**THE PROBLEM:**
Return the following lines and nothing else: the one holding "Instruction: Open the Twitter bird Hjem icon" and all those after it in the records below, unchanged, minus any pictures.

Start of RECORD EXCERPTS

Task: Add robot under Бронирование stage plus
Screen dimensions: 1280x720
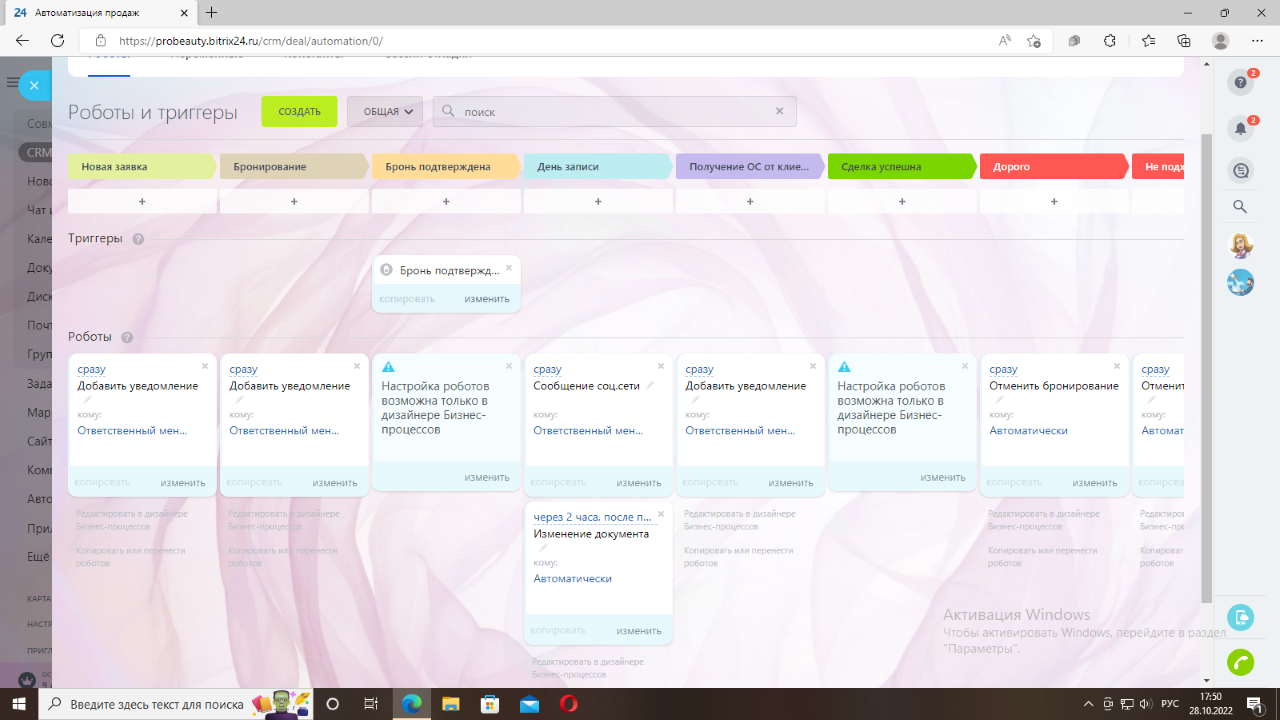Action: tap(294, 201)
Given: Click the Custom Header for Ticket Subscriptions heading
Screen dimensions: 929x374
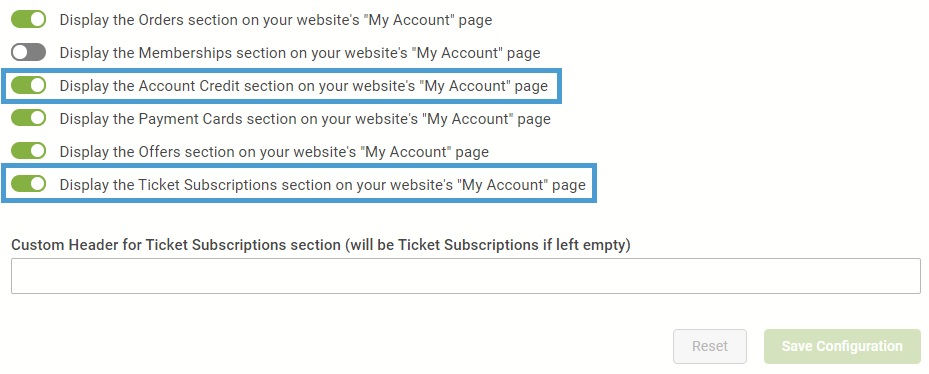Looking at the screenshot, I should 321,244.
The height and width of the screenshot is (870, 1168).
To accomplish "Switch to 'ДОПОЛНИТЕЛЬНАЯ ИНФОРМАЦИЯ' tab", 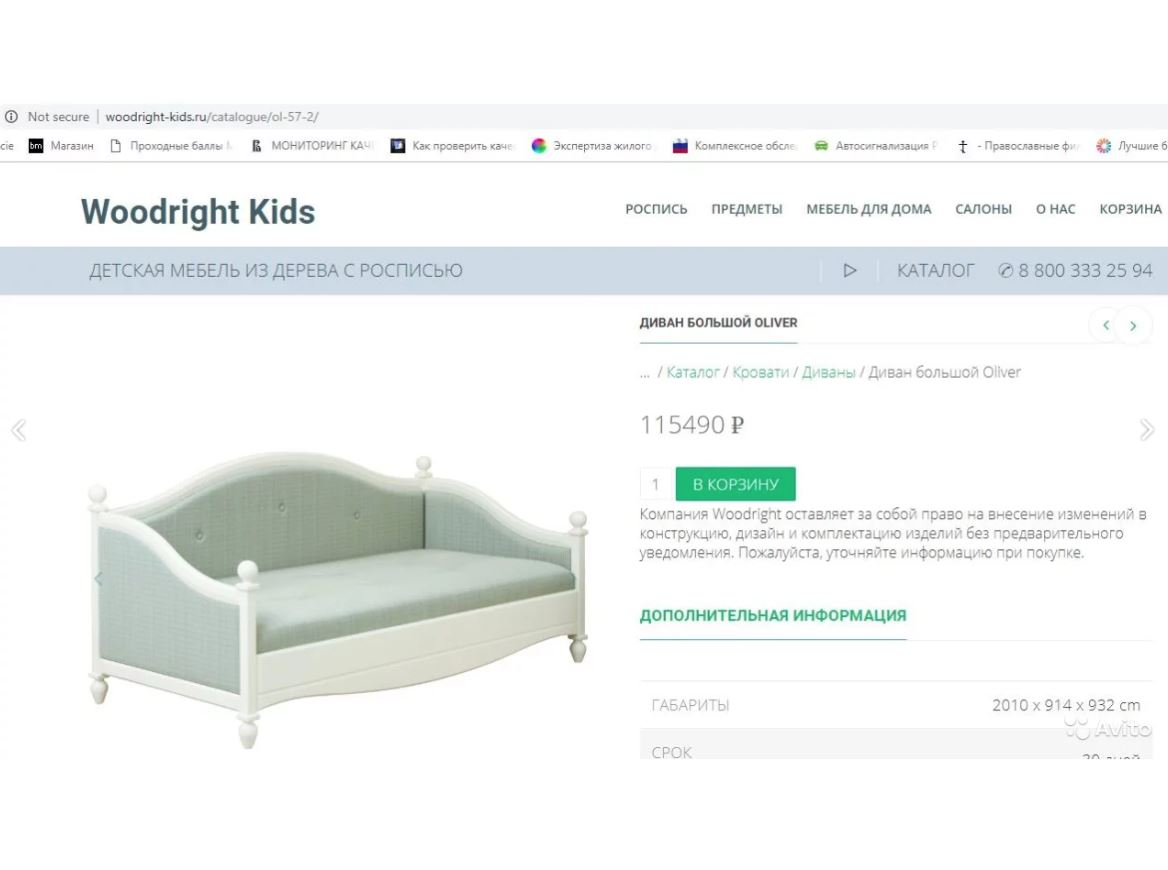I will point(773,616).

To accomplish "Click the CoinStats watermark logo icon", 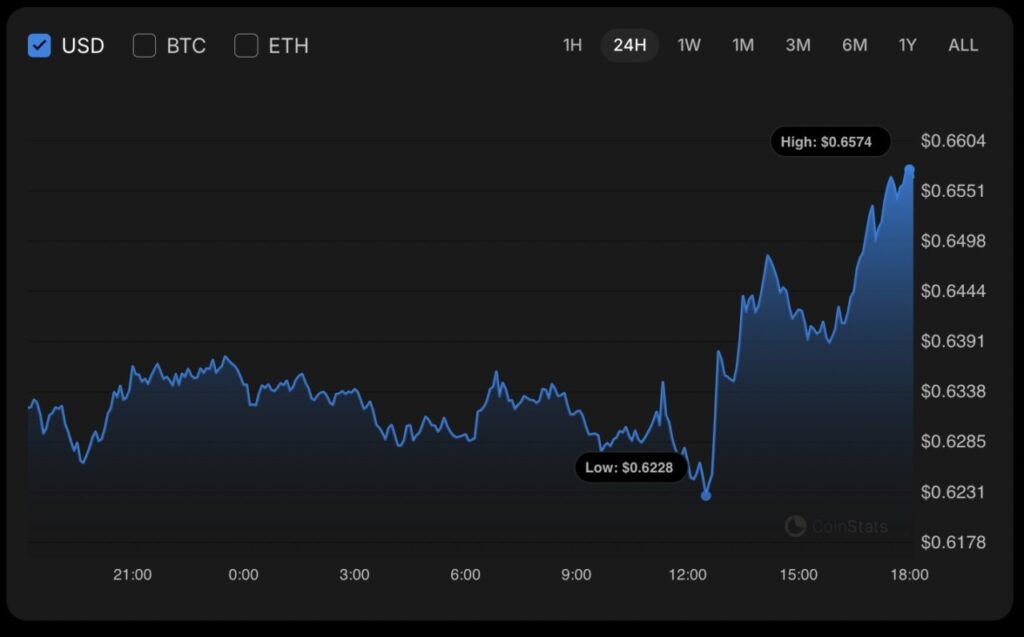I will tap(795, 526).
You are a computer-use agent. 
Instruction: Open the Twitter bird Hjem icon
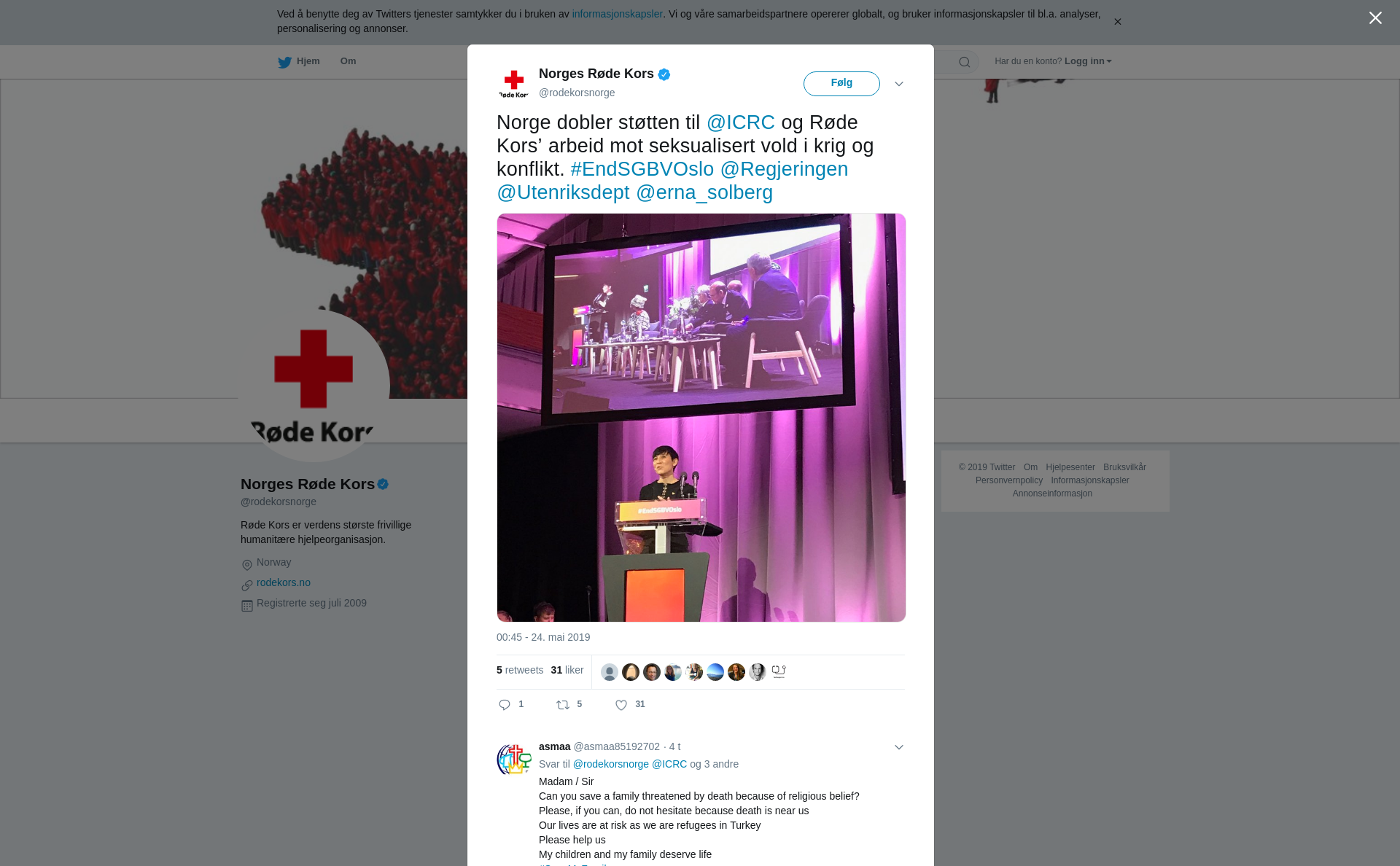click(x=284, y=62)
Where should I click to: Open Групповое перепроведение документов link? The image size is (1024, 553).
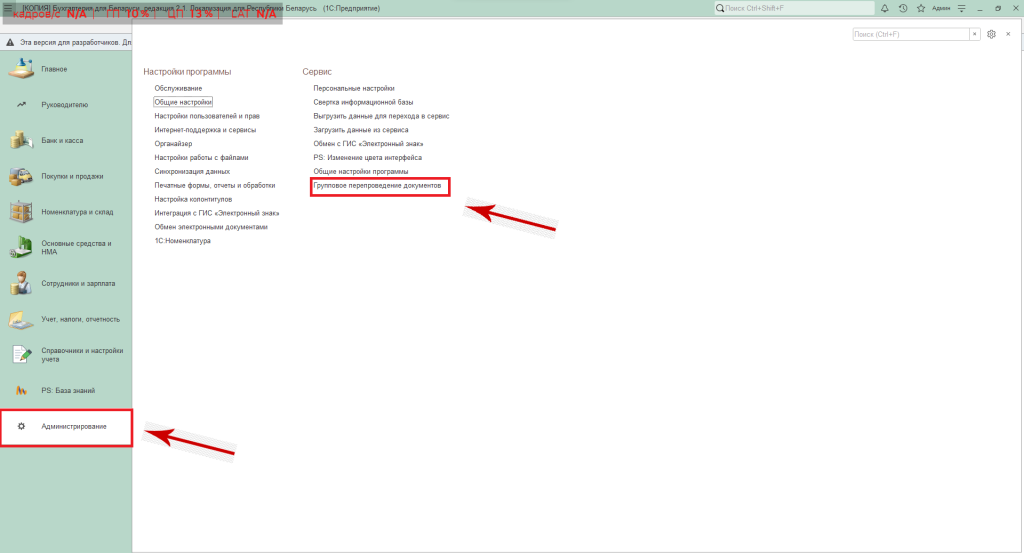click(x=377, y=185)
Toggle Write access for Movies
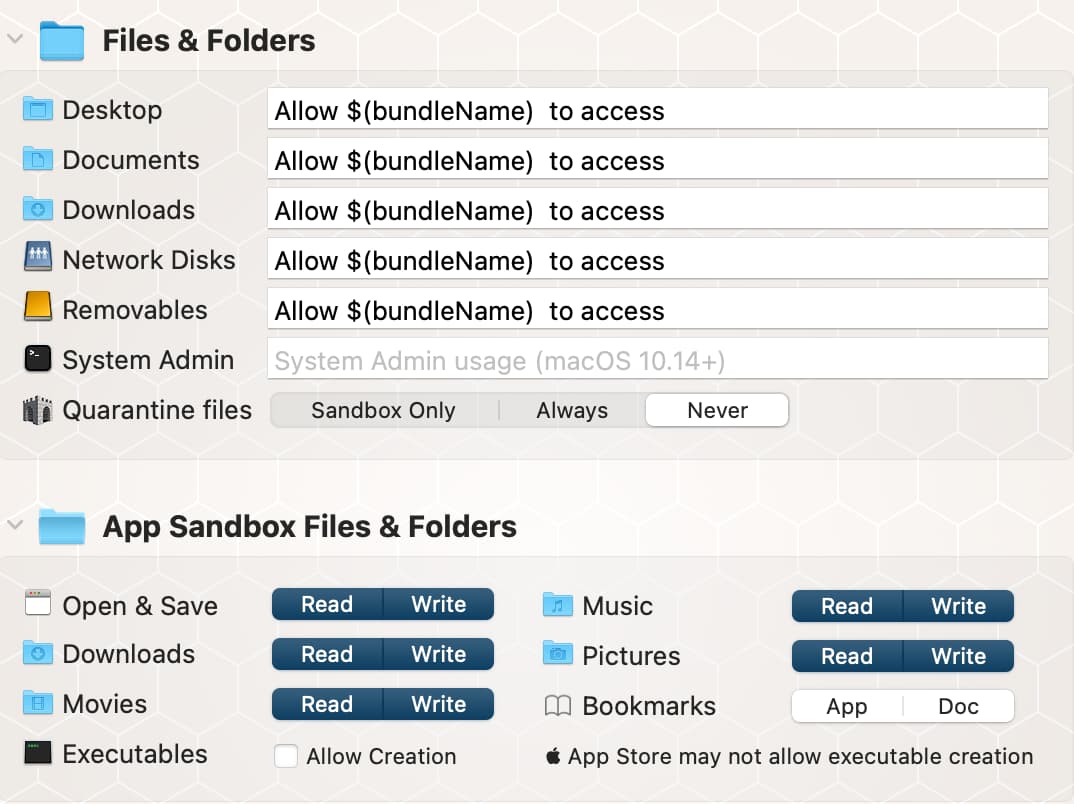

End of RECORD EXCERPTS

**OUTPUT FOR THIS TASK:**
Instruction: Open the Twitter bird Hjem icon
click(x=284, y=62)
Where should I click to: Open Групповое перепроведение документов link? The image size is (1024, 553).
click(x=377, y=185)
Toggle Write access for Movies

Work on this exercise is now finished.